Sitting on my couch. Listening to noninvasive, lyric-less music with headphones. Reading Lidia Yuknavitch’s memoir The Chronology of Water. I stop. Check the time. Two hours have passed since I last came up for air. Whoa. She just drugged me. Plopped me in front of a psychedelic screen saver and had her way with my brain when I wasn’t looking.
My friend sent me an email first telling me that she’d had a dream that she told me we don’t like the same books. We don’t in real life, this is true, she acknowledged in the letter. Except Haruki Murakami. Still, she tells me, read this book. But first she tells me that it starts with a dead baby and then segues into incest, heavy drug use and sex.
It does start with a dead baby. It does have heavy drug use. There is, indeed, sex. And there is this unconventional sentence structure, poetic snippets, soul-squeezing scenes that left me dizzy. This is not my style of reading at all. Prosey-prose, heavy with metaphor. The kind of writing that sounds like it should be read aloud to a room full of people who will later deconstruct it like they are putting puzzle pieces back into a box. In the hands of a lesser writer, which is to say almost any other writer, this would be too written-y and self-conscious. But damn Yuknavitch has a way with words. She knows how to write a word like “bloodsong” and not have it sound like a workshop cliche.
Consider the chapter at about dead center where she writes the story of falling in love with the man who becomes her second husband. It is about five pages heavy on activity and light on periods that reads like fast-forwarding through video footage of a relationship from beers and bars and bikes to the part where he meets someone else and Lidia loses a bunch of grief weight and everyone tells her how pretty she looks. It is pitch perfect.
It starts:
“Year one we drink Guinness mostly all the time and we ride Mountain bikes around Eugene at night and we go to the Vet’s Club we go to the Vet’s Club we go to the Vet’s club we go to the High Street Cafe hey I’ll give you my student load wad of $700 if you kiss the guy who joined us for a drink he does we laugh we drink we fuck.”

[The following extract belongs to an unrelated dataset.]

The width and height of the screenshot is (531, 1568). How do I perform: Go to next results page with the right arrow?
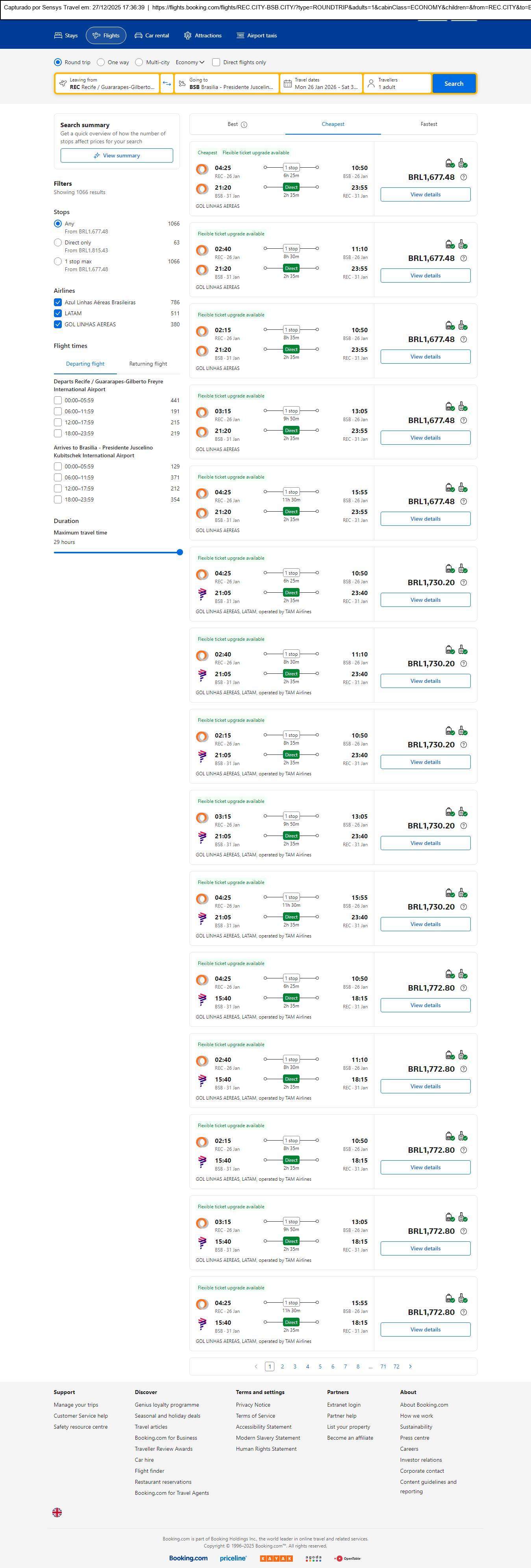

She is a swimmer, from birth, probably until death. And everything in her life comes back to water. She trades her strong back and wicked stroke for full ride scholarship to get out of Florida and away from her sexually abusive father and her alcoholic, limping mother. She goes wild in Lubbock, Texas. Falls in love with a James Taylor-sort. Marries him even. But they are separated when she leaves for Oregon to live with her sister, bulging with baby, and he follows her and moves into a place across town. The baby is born dead. Her ashes are spilled into water.
So this book is really something. The scenes painted in a fantastic way and the stories are edited to a sexy, sometimes shocking, truth: Lidia, drunk, sitting on a statue of Buddy Holly. Getting into a fight with her boyfriend. Screaming at him as he drunk drives them home, passing out before they get there. She opens the car door and runs off into the night; Lidia and her best friend picked up by a boyish-looking classmate, a woman who whisks them away for a free love weekend at a hotel; Lidia having a manic laughing fit, waist-deep in water, while trying to get rid of the ashes of the daughter that was stillborn.

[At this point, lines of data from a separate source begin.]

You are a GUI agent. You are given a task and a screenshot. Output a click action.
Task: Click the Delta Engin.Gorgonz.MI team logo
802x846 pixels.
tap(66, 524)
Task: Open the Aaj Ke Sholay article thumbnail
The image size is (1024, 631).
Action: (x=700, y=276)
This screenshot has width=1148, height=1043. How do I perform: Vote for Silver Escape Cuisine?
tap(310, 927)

This book made me want to go swimming. Me. A non-swimmer. A person who hates to get her face wet. She made me want to jump into the deep end, feet first and sit on the floor of a pool, watching people float over me. She’s that good.
I will concede that I can only read sentences referencing how wet underwear/panties/the seat became after this or that happened without tiring of it. She uses it literally, she uses it metaphorically. It loses its energy. And every once in awhile Yuknavitch turns to face her audience and address the reader, which is distracting. Other than that, big ups.